↓↓↓
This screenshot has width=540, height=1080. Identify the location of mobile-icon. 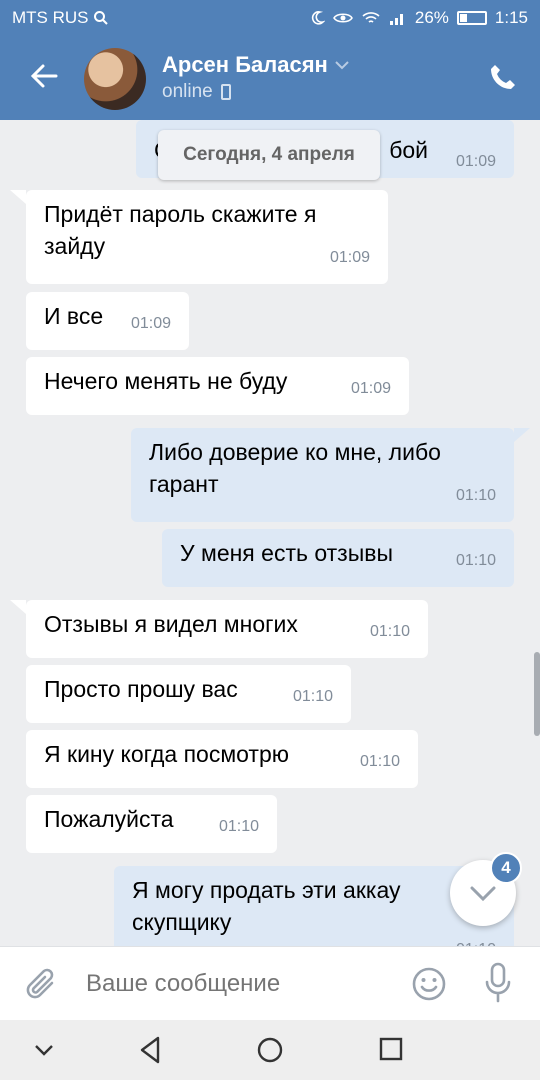
(226, 92).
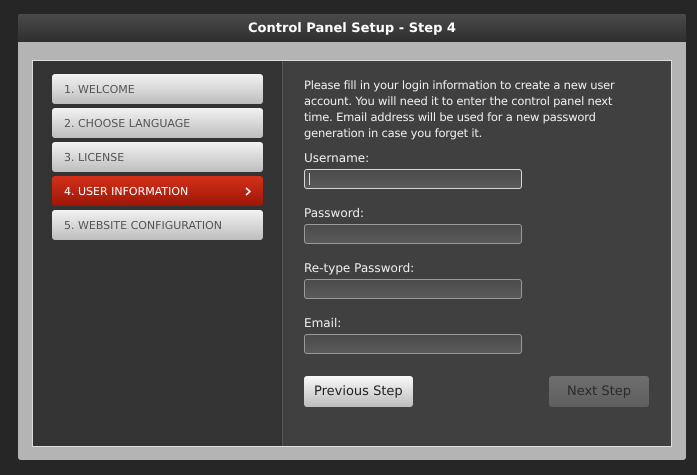 The image size is (697, 475). Describe the element at coordinates (337, 158) in the screenshot. I see `field-label: Username:` at that location.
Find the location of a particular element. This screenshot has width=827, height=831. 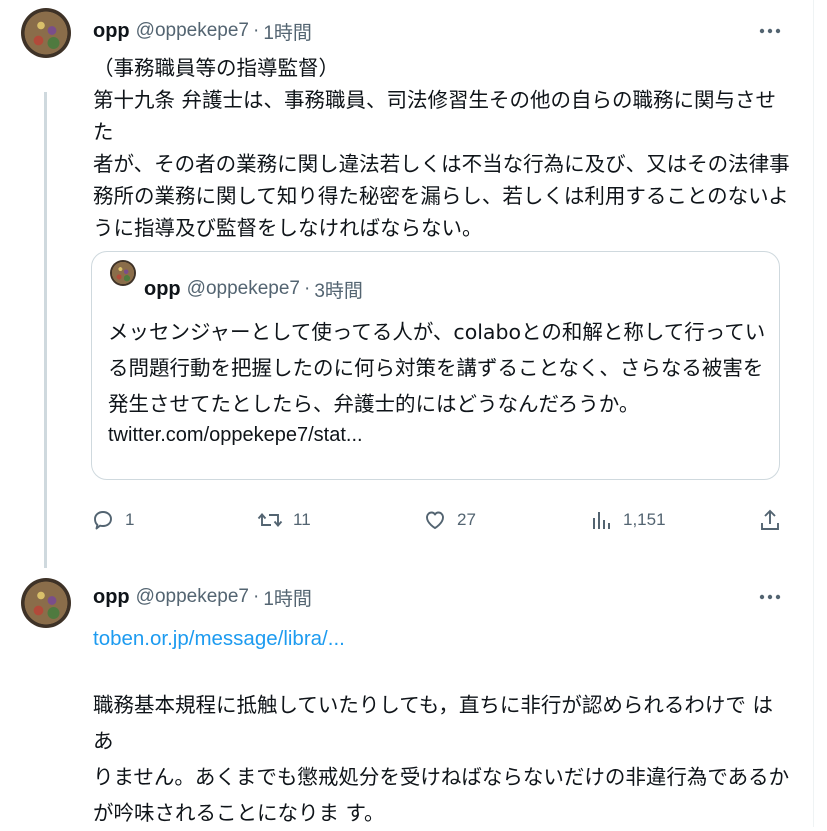

tweet-text-line: （事務職員等の指導監督） is located at coordinates (216, 68).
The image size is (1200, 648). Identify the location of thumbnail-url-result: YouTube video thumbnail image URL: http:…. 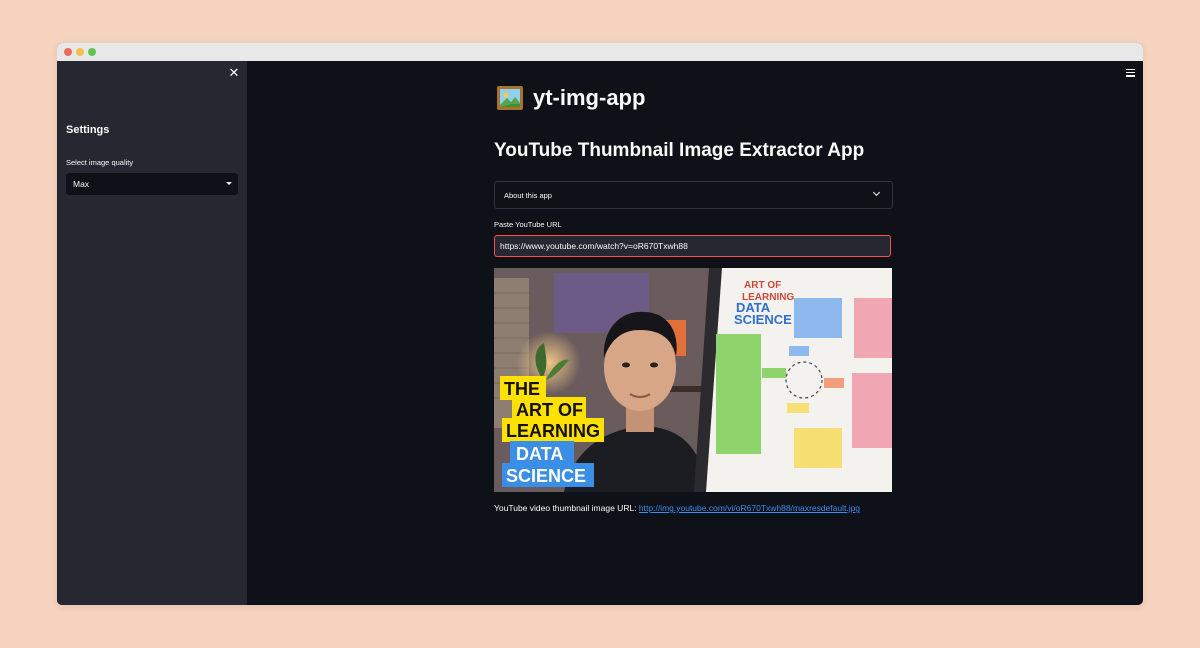
(677, 508).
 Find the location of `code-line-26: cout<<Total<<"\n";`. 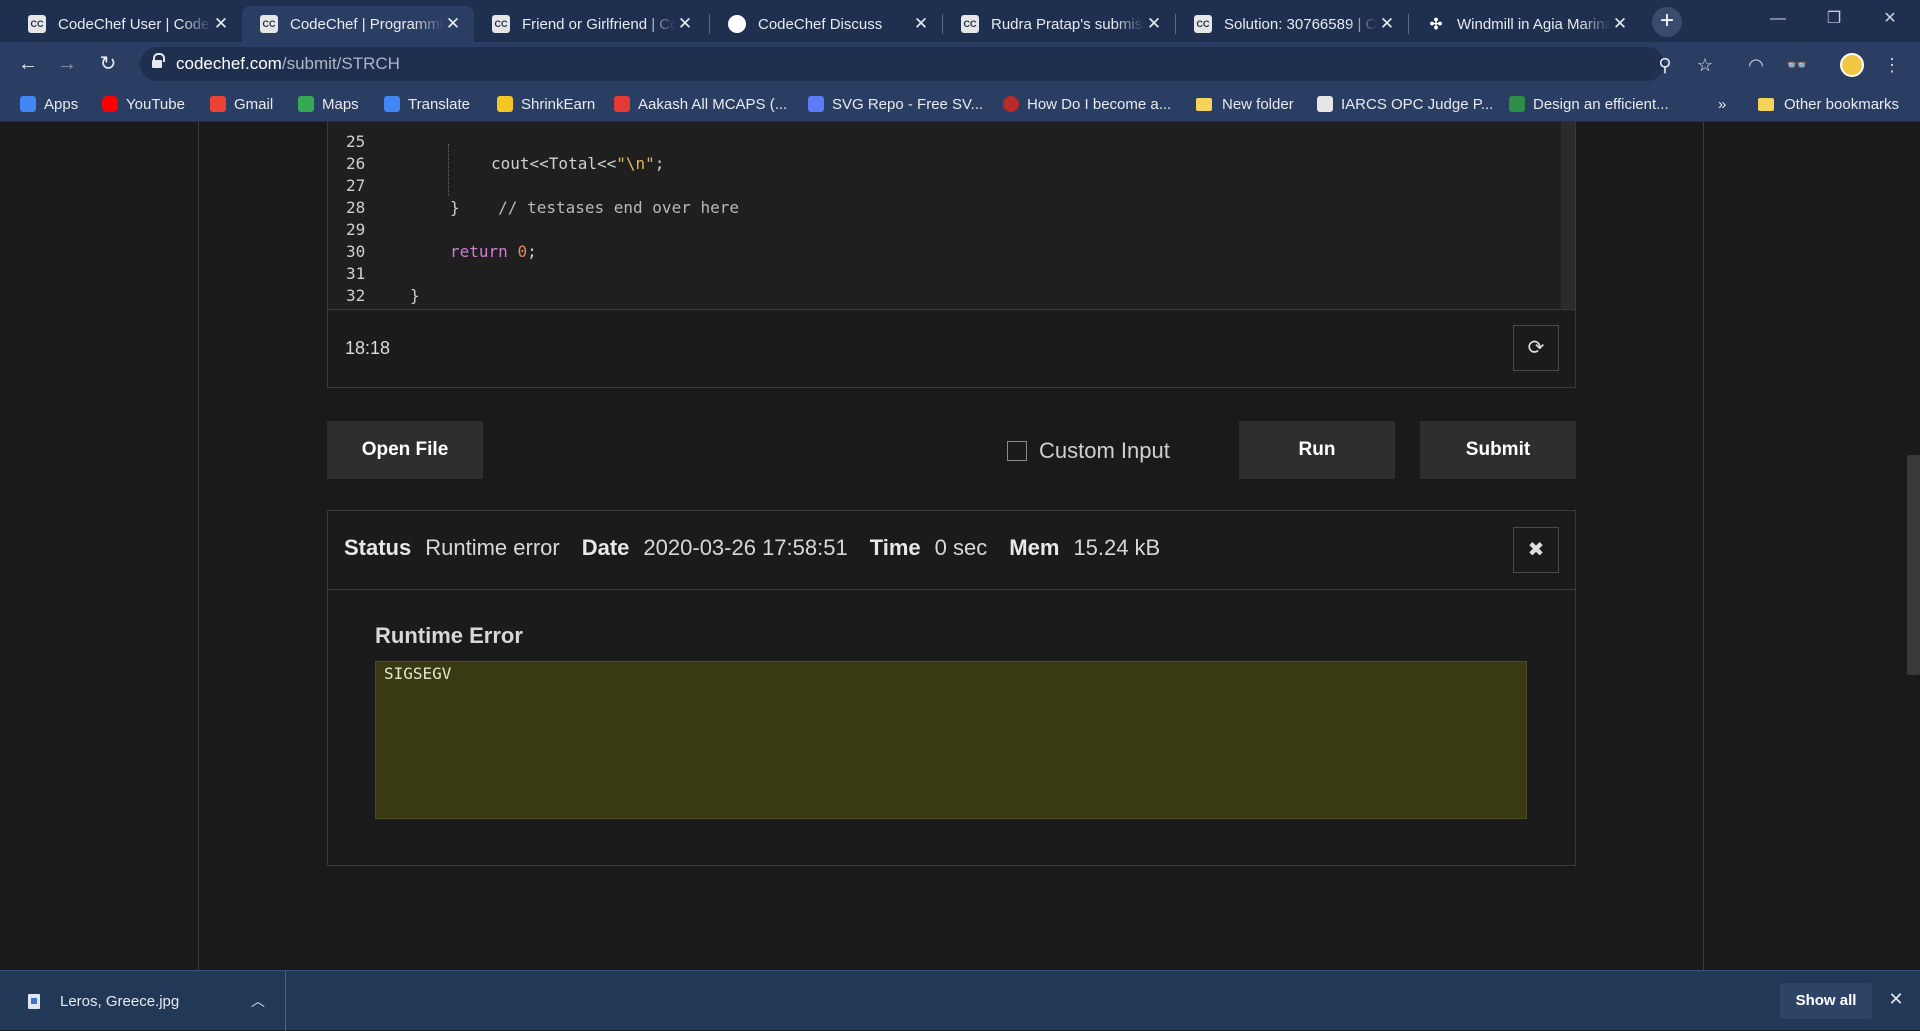

code-line-26: cout<<Total<<"\n"; is located at coordinates (578, 164).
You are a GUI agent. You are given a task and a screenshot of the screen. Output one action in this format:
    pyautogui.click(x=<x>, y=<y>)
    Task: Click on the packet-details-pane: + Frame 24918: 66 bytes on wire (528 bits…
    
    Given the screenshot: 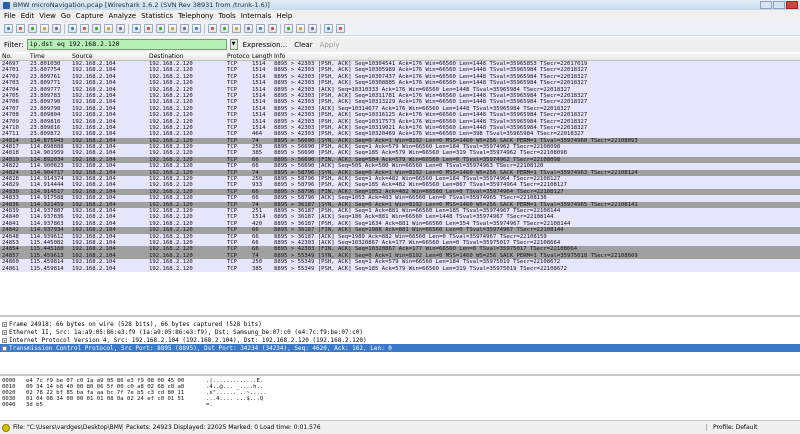 What is the action you would take?
    pyautogui.click(x=400, y=348)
↑↑↑
• **YANG DIHARAPKAN**
Kutip persis semua baris dari awal data sampai dengan baris yang memuat "The image size is (697, 475).", termasuk baris itu. Jangan sertakan gambar dalam jawaban.

• **JAWABAN TUGAS**
This screenshot has width=540, height=1080. Identify the location of mobile-icon. 
(226, 92).
 The image size is (697, 475). Describe the element at coordinates (337, 158) in the screenshot. I see `field-label: Username:` at that location.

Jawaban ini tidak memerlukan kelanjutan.